Can I show you empirical evidence that this is a real issue? No. But from all the conversations I’ve followed with Googlers I think you’d be daft to assume that Google handles this perfectly.
I think they may have the index.xxx covered pretty well, but I’d not rely on them to get this right in other instances (e.g. different location of homepage, different page name, canonical URL issues etc.).
My view is – why leave things to chance? Just take care, and build your architecture to be resilient to these types of issues, rather than leaving things to chance.
The “Skip Intro” thingie is more to do with usability, and I’d not be so sure that they are combining splash page links with links to the internal homepage.
Of course all the above IMHO only Rgds Richard
Comment by Richard Hearne — September 25, 2009 @ 10:05 am
Yeah again, I don’t disagree with the link dilution, but that’s something that rarely happens in most cases. I’m sure the % of peple linking to “/index.html” over the main domain is extremely low therefore even that is a minor issue.
Since you can’t provide any examples of it actually affecting anyones rankings I think it’s a bit unfair to put it down to being something that can have a negative impact on your sites rankings.

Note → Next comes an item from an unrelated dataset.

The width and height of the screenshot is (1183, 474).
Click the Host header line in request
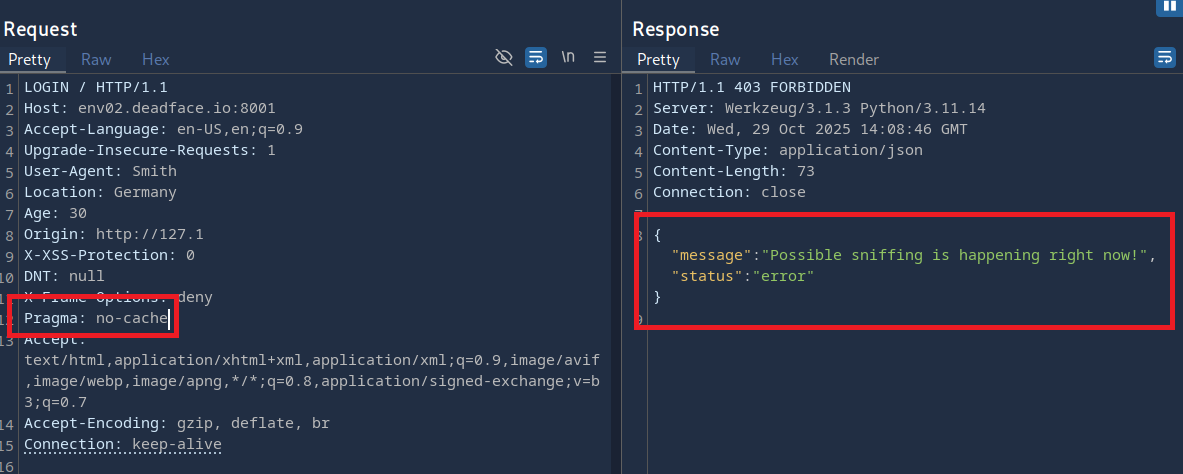point(150,108)
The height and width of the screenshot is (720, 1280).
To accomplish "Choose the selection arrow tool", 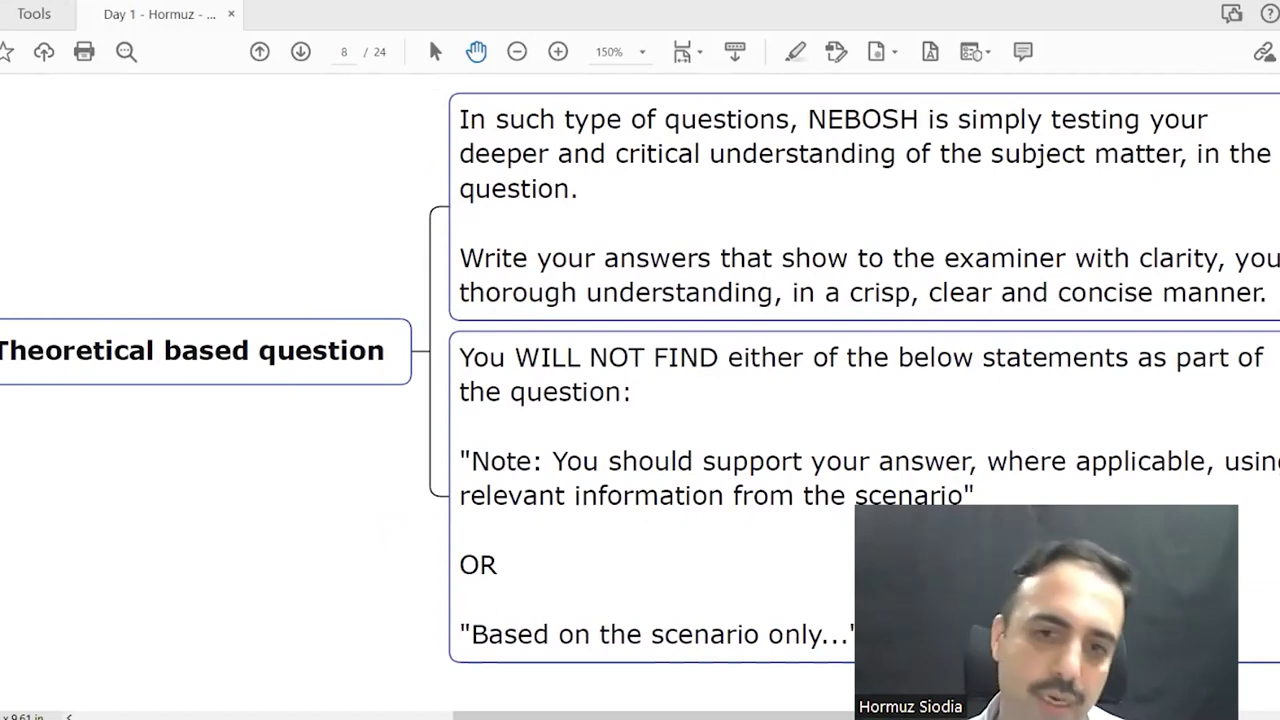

As the video states, your website will not be negatively affected by having a link to your “index” page, but that it will treat links to the individual pages as seperate entities, which is fair enough as it is wide open for abuse.
It’s our jobs as SEOs to make sure that any links back to our website are directed to the URL we are trying to promote.
Let’s use a bit of common sense here – if it did affect the SERPs in anyway – a competitor could easily put links to your /index.php page and affect your rankings. It just wouldn’t happen.
There are plenty of examples of where you can see a site has not been negatively affected by having links to “index.xxx”.
Off the top of my head, try the Revenue.ie site – you’ll see that the actual homepage isn’t indexed (i.e. /en/index.html) and you can even try 2bscene – my home.html isn’t indexed either. Both sites have links to their default file.
As we both know the web is full of people (or Googlers as you call them) with many different opinions on how Google works. The bottom line is you need conclusive evidence of how it affects the SERPs before you can tell someone it affects results. It’s all about trial and error.
In this case, there is no proof other than the effect on link dilution – which is covered in the video above. In all my years of doing this – I haven’t come across a site that has been negatively affected for having links to “index.xxx” being picked up as dup content. I would love to see examples of where it has actually affected a site – that way we could establish why some sites are effected (if they are) and others aren’t.
Oh and the “skip intro” example was just to point out that Google is intelligent enough to see if your site uses a splash page. So to do a simple task like figuring out if the index.xxx page is the home page or not would be a much easier task.